Bernard Soulage a la tête dans les étoiles

Il ne sera pas affecté à la commission des affaires étrangères où siégeait Michel Rocard, mais à la commission des affaires régionales. 'C'est un travail en cohérence avec ce que je fais déjà ici, à la région Rhône-Alpes,' affirme-t-il. Son mandat sera court : jusqu'au 7 juin, date des prochaines élections. Ses priorités concernent essentiellement la région Rhône-Alpes : le projet du Lyon-Turin qui a reçu une subvention de l'Union Européenne de 680 millions d'euros et qui stagne pour l'instant. Il souhaite également obtenir une révision des fonds structurels (Fond Européen de Développement Régional / Fond Social Européen), renforcer la politique de cohésion territoriale en mettant un accent particulier sur les villes et enfin valoriser les espaces naturels en Europe et en Rhône-Alpes, en développant le tourisme, en promouvant les produits du terroir, en améliorant les stratégies de développement durable.

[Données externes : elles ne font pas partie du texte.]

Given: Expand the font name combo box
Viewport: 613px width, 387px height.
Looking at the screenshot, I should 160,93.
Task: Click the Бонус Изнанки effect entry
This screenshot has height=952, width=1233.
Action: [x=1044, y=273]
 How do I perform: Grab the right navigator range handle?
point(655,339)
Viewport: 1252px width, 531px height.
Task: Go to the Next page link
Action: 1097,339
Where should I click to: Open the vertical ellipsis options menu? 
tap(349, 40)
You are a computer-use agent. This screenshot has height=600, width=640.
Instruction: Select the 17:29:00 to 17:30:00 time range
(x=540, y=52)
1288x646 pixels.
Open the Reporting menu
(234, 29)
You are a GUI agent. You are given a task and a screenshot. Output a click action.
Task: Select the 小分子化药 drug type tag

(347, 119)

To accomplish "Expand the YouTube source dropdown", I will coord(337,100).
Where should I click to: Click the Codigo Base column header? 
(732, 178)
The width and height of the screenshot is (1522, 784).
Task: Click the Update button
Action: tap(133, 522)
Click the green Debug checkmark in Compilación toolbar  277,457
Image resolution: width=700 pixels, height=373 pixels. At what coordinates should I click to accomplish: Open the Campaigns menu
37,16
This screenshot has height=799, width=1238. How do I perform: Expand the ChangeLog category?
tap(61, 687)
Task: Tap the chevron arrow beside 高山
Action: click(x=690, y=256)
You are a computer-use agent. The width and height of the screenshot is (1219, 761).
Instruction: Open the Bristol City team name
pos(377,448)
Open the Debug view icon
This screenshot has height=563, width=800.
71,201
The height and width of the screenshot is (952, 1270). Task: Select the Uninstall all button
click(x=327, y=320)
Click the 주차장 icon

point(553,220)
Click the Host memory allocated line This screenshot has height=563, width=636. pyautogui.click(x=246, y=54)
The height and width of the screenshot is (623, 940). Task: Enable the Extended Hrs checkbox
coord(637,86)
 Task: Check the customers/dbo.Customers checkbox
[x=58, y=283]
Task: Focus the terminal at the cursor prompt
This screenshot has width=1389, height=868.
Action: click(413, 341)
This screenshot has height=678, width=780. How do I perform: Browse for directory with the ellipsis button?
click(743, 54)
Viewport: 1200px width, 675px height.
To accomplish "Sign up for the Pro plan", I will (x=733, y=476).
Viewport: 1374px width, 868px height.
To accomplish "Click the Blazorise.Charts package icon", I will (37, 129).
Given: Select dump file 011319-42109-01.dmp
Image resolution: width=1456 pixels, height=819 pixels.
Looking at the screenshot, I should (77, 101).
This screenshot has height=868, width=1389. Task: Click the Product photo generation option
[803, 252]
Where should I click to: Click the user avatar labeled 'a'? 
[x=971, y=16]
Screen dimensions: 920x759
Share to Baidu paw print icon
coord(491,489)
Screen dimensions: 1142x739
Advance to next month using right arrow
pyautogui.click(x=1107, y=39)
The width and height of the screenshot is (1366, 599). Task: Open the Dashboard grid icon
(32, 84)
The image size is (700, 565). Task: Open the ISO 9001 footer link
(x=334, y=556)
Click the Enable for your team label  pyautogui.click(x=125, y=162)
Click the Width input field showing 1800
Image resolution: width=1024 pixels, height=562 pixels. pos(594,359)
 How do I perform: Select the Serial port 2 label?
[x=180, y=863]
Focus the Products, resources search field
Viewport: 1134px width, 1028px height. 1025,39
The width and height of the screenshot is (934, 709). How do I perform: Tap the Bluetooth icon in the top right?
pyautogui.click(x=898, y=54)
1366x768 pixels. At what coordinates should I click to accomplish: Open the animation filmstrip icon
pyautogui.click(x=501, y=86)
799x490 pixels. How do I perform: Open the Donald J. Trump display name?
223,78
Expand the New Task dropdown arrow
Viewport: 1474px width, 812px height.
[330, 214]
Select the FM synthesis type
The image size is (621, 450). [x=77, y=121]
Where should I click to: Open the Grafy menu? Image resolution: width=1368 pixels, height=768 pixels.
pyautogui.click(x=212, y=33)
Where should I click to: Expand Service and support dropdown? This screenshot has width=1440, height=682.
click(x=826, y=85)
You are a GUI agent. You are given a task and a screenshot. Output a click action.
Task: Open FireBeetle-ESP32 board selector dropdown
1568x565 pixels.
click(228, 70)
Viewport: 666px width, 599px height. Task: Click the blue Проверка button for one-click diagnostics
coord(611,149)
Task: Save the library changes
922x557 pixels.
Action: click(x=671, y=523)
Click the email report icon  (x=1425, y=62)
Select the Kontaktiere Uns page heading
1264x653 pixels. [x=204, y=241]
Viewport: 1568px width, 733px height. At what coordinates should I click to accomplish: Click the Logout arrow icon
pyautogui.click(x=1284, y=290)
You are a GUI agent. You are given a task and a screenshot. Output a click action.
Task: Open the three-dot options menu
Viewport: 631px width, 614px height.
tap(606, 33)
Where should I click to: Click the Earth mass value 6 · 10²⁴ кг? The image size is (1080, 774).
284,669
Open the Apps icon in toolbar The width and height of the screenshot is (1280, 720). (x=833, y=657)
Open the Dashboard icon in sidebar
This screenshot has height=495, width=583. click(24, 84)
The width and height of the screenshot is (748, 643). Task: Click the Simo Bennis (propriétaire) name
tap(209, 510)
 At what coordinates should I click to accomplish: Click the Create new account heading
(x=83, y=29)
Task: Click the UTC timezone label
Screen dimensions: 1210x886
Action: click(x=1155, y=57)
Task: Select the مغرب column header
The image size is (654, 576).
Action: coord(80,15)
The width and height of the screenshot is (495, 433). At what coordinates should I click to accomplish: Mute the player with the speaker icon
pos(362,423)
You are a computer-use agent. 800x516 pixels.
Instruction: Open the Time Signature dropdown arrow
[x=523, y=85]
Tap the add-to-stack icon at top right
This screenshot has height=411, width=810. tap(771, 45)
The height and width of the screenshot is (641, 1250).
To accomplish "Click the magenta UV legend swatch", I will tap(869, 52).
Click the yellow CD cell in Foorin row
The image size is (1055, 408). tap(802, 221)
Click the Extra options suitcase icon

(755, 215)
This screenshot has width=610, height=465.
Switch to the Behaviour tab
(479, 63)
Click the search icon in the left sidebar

Vaste programme en seulement quatre mois ! Tout le monde aura compris que le député européen rêve d'une élection en juin. Le parti socialiste soumet ses listes au vote des militants le 12 mars. Bernard Soulage est candidat pour une tête de liste dans le quart sud-est. 'Il n'y a personne d'autre qui s'impose en Rhône-Alpes', explique-t-il. Tous les socialistes sont, selon lui, déjà installés dans leurs fonctions et n'ont pas d'intérêt à briguer ce mandat. Mais Jean-Jack Queyranne, président de la région et soutien de la motion Royale pour le Congrès de Reims, affirme de son côté que 'rien n'est tranché.' Les royalistes qui pèsent très fort dans la région souhaiterait une tête de liste à leurs couleurs. On parle de Vincent Peillon. Bernard Soulage souhaite s'il n'est pas premier, pouvoir être éligible. Mais la concurrence est rude. Plusieurs autres noms circulent comme ceux de Sylvie Guillaume, Marie-Arlette Carlotti ou encore Najat Belkacem. Le PS devra accorder ses violons pour ne pas perdre des voix. Sûr de lui, Bernard Soulage espère que le MoDem et les Verts ne feront pas plus de 12 % chacun en Rhône-Alpes, pour avoir une chance de conserver son poste, à peine acquis.